Primate Monocytes - CD14, CD16 - Ziegler-Heitbrock

Hereditary Alpha Tryptasemia: Validation of a Single-Well Multiplex Digital Droplet PCR Assay in a Cohort of Symptomatic Patients.

Abstract

BACKGROUND: Hereditary alpha tryptasemia (HalphaT) has significant prevalence and potential morbidity in the general population. However, it remains largely undiagnosed in routine clinical diagnostics due to low availability of efficient assessment methods. To address this issue, we developed a reliable and efficient single-well multiplex digital droplet PCR assay. METHODS: The assay was based on the reconstruction of the TPSAB1 gene through quantification of the ratio of alpha- and beta-tryptase copy number variants (CNV) in a single-well measurement. We performed analytical validation by determining CNV measurement clustering around the expected copy numbers in 281 cases and determined the diagnostic accuracy of basal serum tryptase (BST) to predict HalphaT and HalphaT subtypes in 141 symptomatic patients. RESULTS: The assay determined alpha- and beta-tryptase CNVs with an overall accuracy, expressed as a 99% prediction interval, of 0.03 +- 0.27 copy numbers. The optimal BST cutoff level to predict HalphaT in symptomatic patients, who had no other explanation for relatively high tryptase levels (i.e., no diagnosis of systemic mastocytosis, myeloid neoplasm, or end-stage renal failure), was 9.2 ng/mL (sensitivity: 98.1%; specificity: 96.6%).

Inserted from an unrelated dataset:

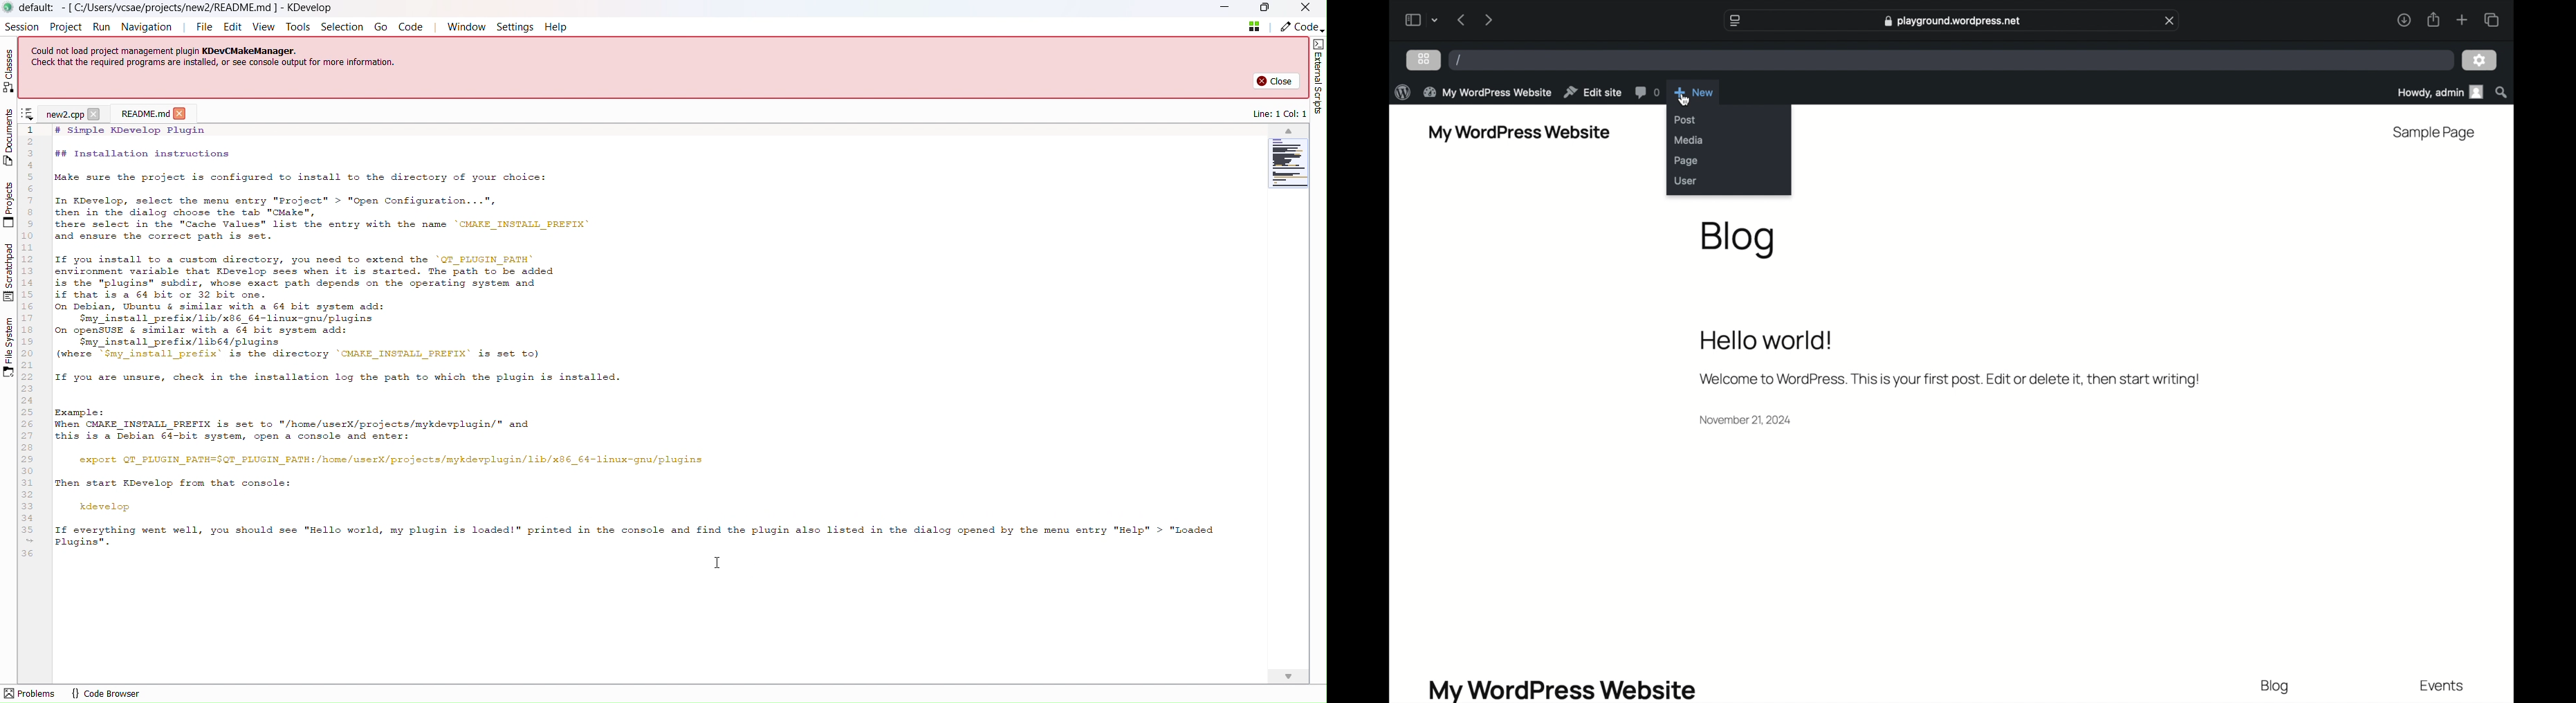  Describe the element at coordinates (1767, 340) in the screenshot. I see `hello world` at that location.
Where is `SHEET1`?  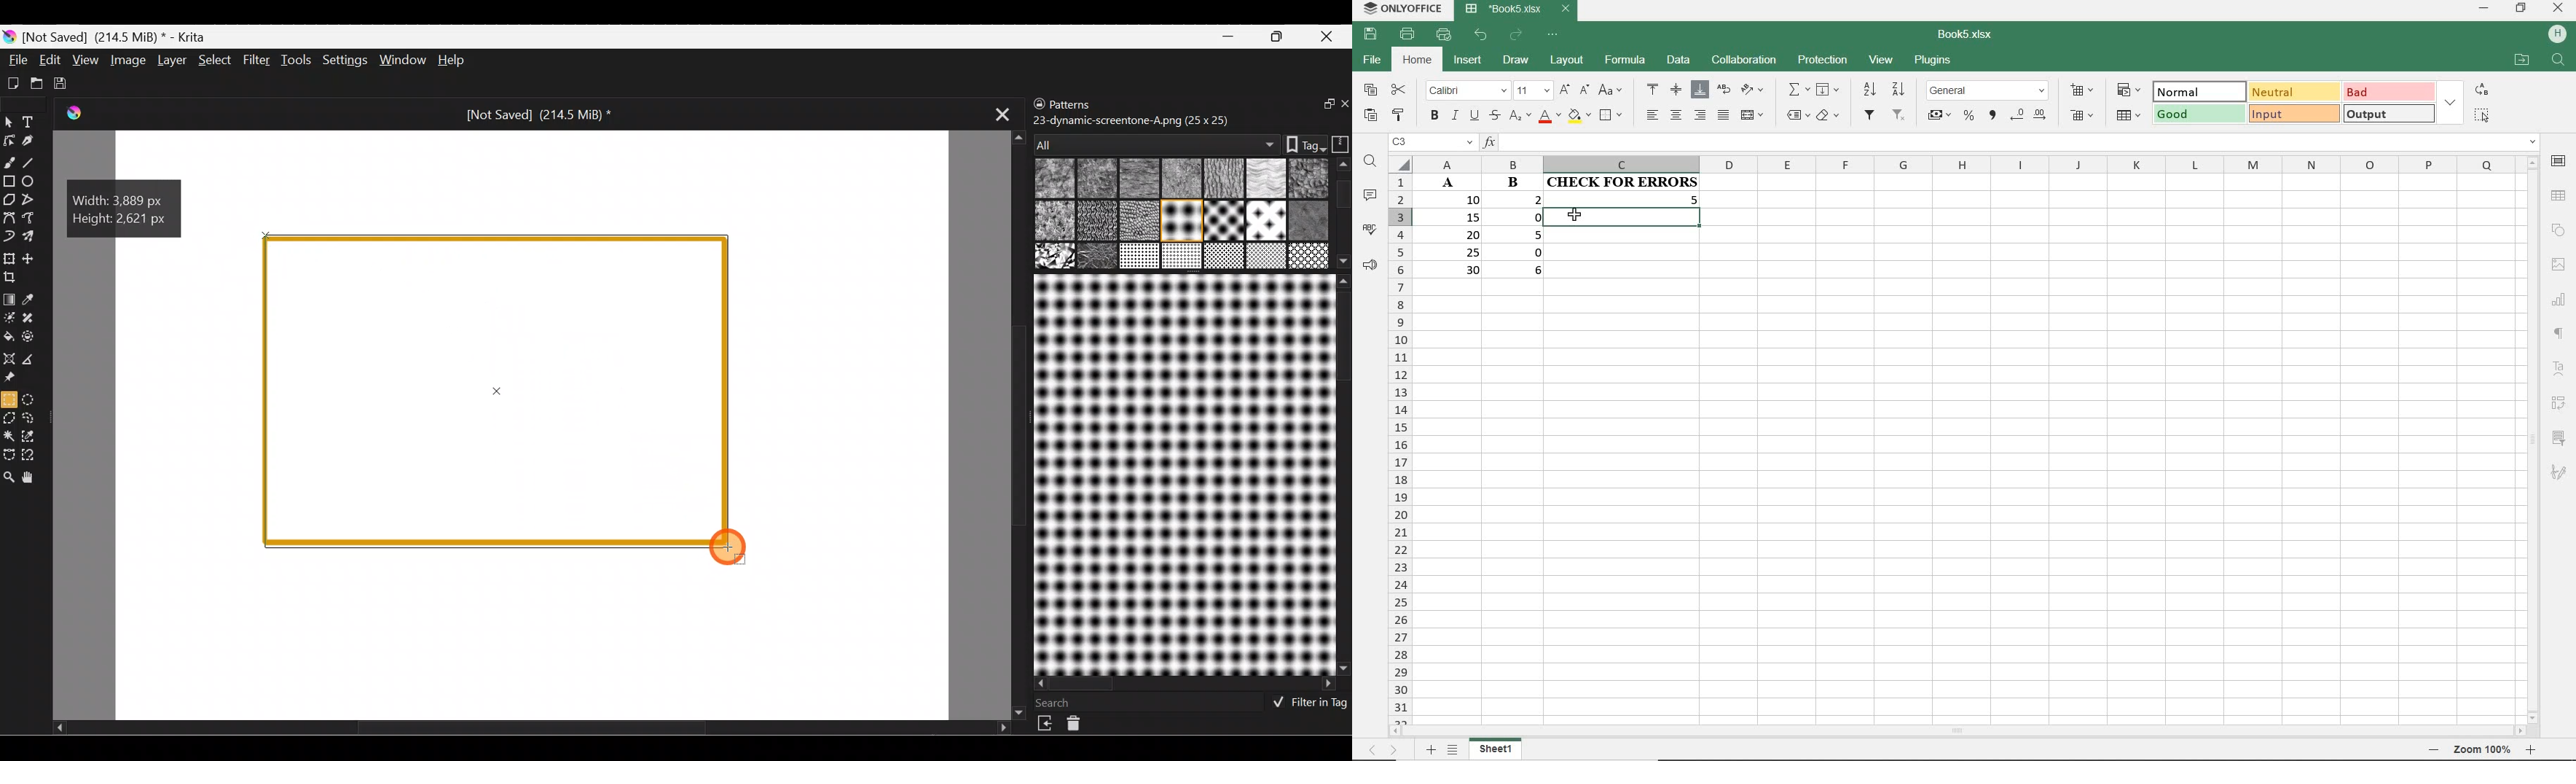 SHEET1 is located at coordinates (1495, 752).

HalphaT showed a linear gene-dose effect, with an average gene-dose increase of 7.5 ng/mL per extra alpha-tryptase gene. CONCLUSION: Our single-well multiplex digital droplet PCR assay accurately determined HalphaT and could be implemented as a state-of-the-art routine diagnostic test. The assay demonstrated a strong correlation with BST and the optimal threshold for identifying HalphaT in symptomatic patients with unexplained high tryptase concentrations was at a BST level of 9.2 ng/mL.